I've never understood how losing money can be enjoyable.

 (I don't class "spending money on doing something FUN" as losing money).
Prior to bitcoin many thousands of people the world over happily contributed cpu and gpu power for distributed computing projects just for the fun of it. Some of those projects still exist though they're not as popular these days. It's a new phenomenon thanks to bitcoin that people suddenly think their computer hardware should be making money for them.
I agree completely. For some people (like me  Grin) in this world, things involving computers and data crunching and 24/7 psu running is just very fascinating. I can't go inside people's heads, though, so  I assume there are people like me out there.

There is a point thought you most cannot do.  I consider myself a hobby miner.  I see it as a step above home miners.  I have a area just for mining and it is not cheap on electricity. 

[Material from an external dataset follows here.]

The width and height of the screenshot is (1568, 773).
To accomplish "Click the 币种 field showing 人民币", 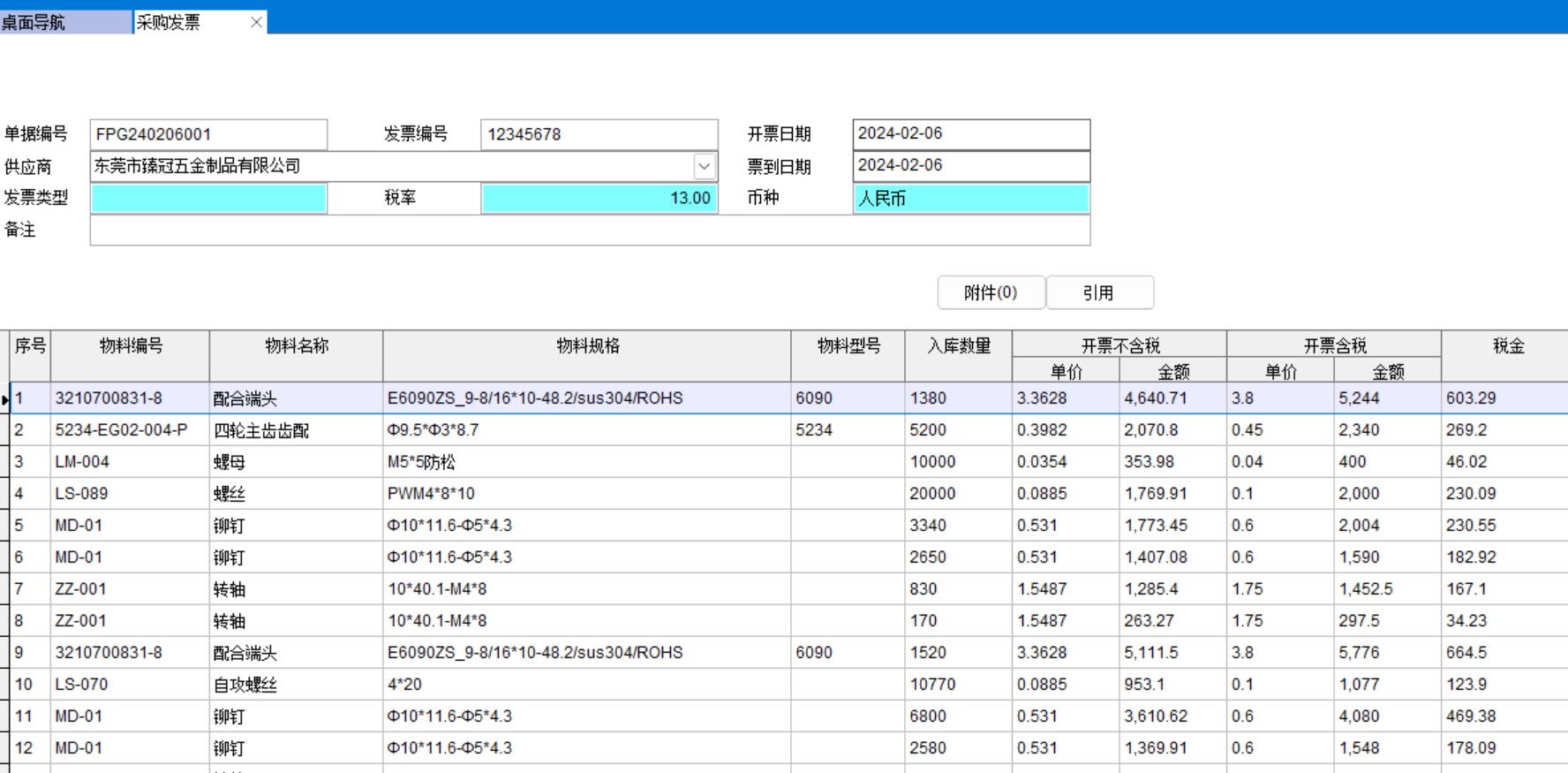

If I lose money it add's up and I could lose a lot.  I had to get rid of old generations of gear as I was getting close to losing money on running some.  I did some math and selling and buying BTC and buying more efficient miners made a lot more sense for my operation.   So I still will  be using it for mining most likely.

I will always mine but I think we will find a lot that will not be able to mine as profitable as they once were unless some major things change.  I can't lose a lot of money for a hobby no matter how much I love it.  I can lose some and go smaller, but again it will be smaller.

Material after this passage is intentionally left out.